Extracted records:
● ● ● ● ● ● ●

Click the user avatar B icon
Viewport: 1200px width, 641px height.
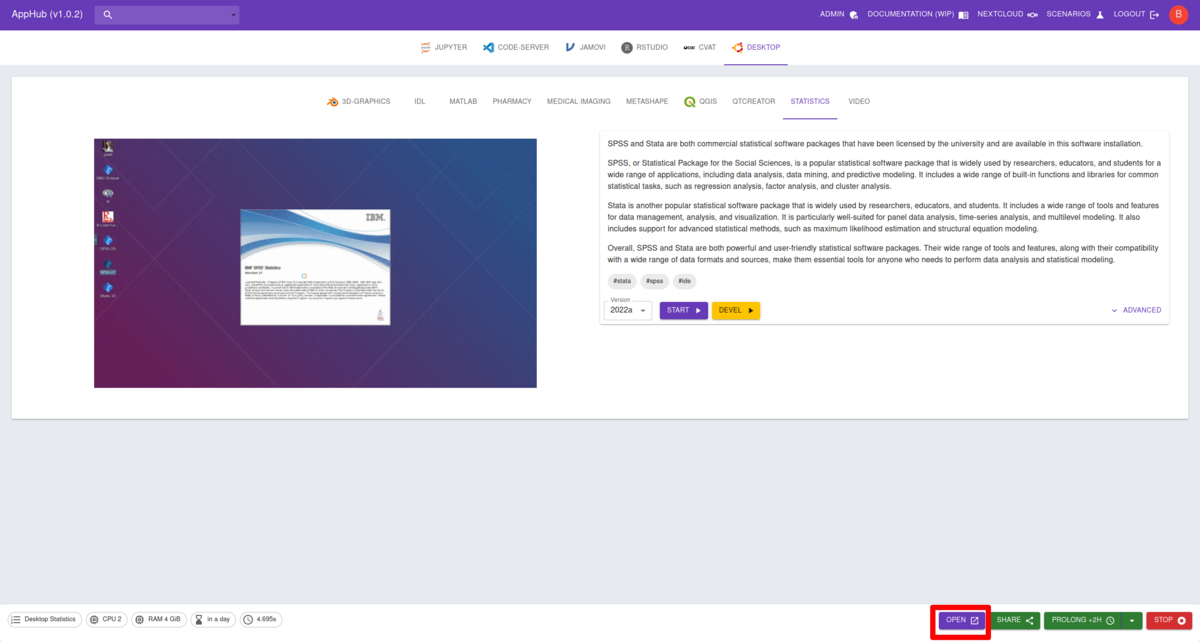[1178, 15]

● ● ● ● ● ● ●

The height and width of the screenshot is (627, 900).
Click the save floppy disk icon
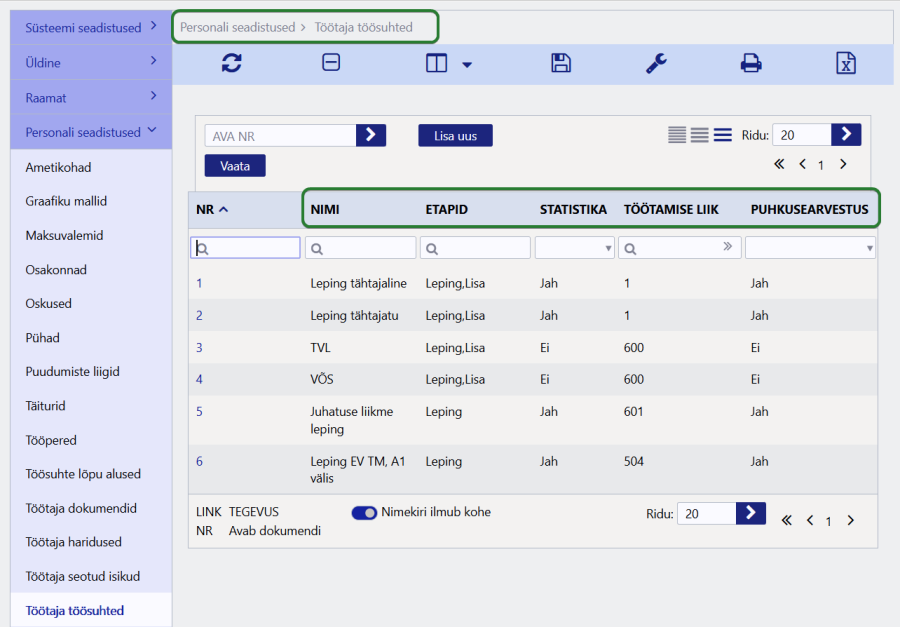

● ● ● ● ● ● ●

The task: Copy all lines from the material that contain "icon".

Exercise solution:
Click the user avatar B icon
Click the save floppy disk icon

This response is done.